### What is expected
Could you transcribe the entries below exactly, starting at the line that contains "This screenshot has height=616, width=860." and stopping at the last line, without any pictures?

### Data in this exercise
··········

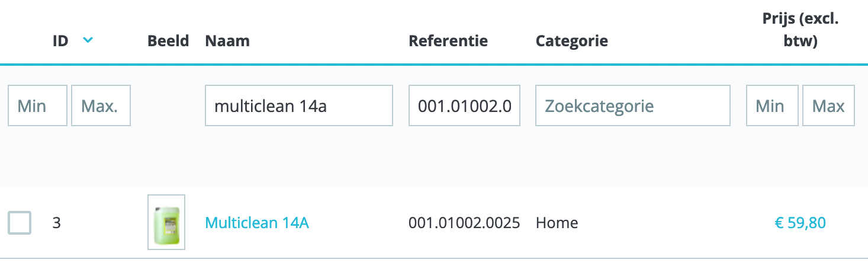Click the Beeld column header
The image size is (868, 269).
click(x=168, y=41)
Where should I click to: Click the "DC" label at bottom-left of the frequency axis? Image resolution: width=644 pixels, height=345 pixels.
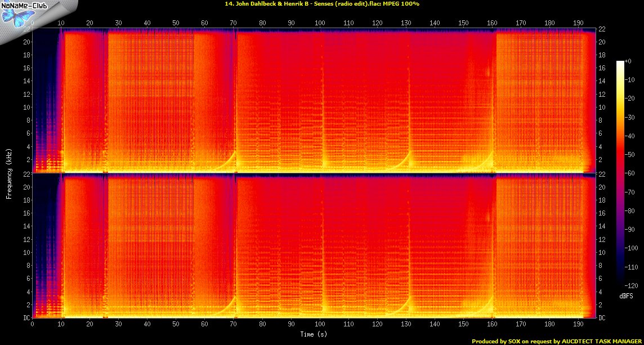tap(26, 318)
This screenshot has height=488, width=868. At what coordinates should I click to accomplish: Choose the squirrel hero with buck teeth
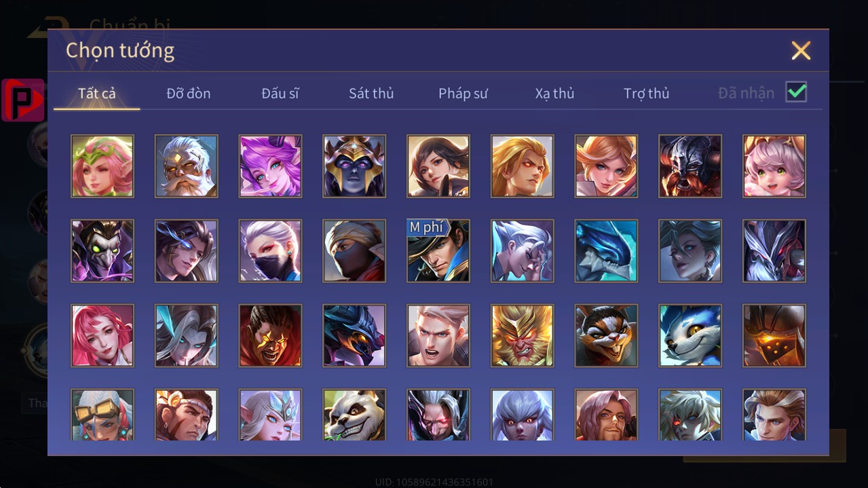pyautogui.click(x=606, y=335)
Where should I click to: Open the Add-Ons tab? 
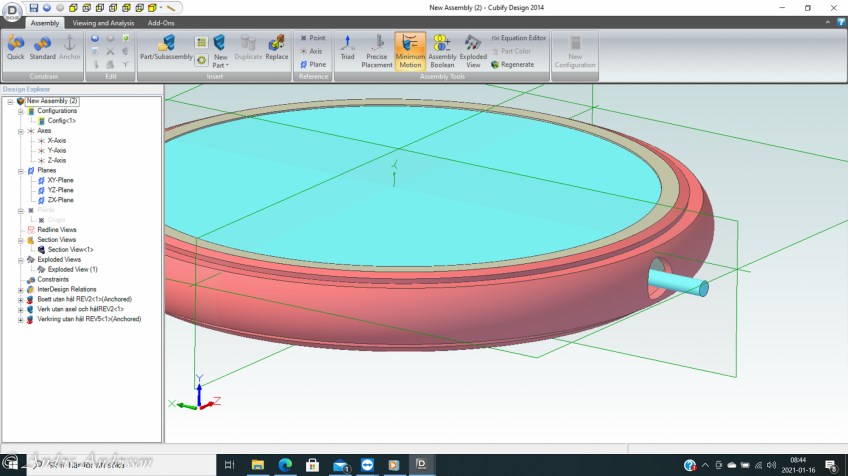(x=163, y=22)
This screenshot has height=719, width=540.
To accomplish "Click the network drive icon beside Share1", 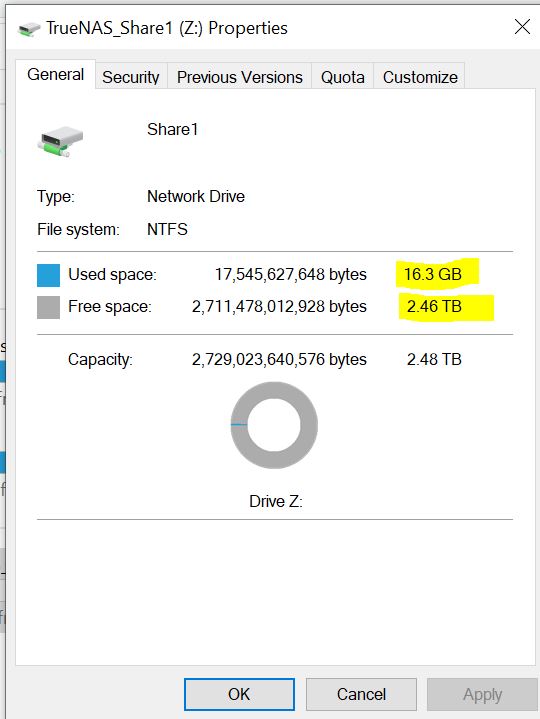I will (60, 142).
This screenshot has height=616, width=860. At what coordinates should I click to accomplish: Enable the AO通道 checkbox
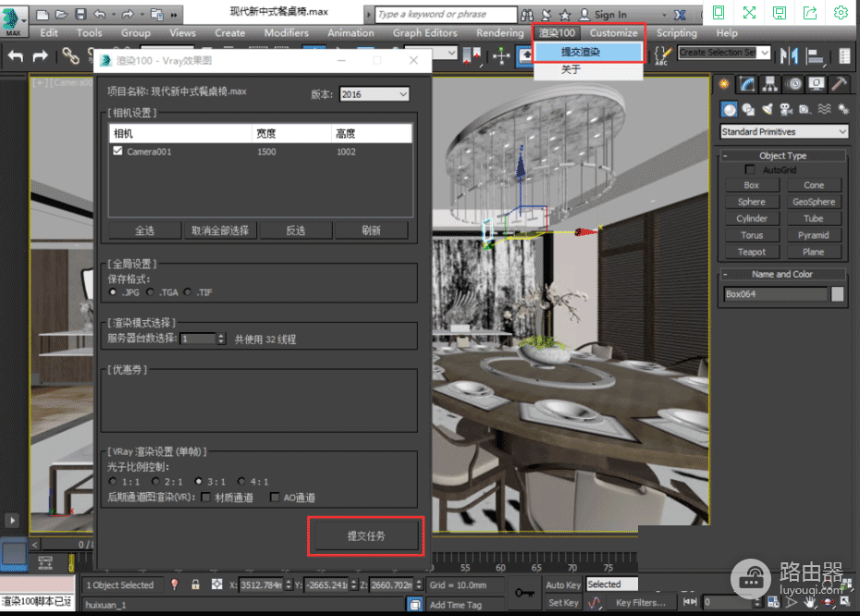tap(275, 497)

··········

### Response to this exercise
This screenshot has height=616, width=860. At what coordinates should I click to accomplish: Enable the AO通道 checkbox
tap(275, 497)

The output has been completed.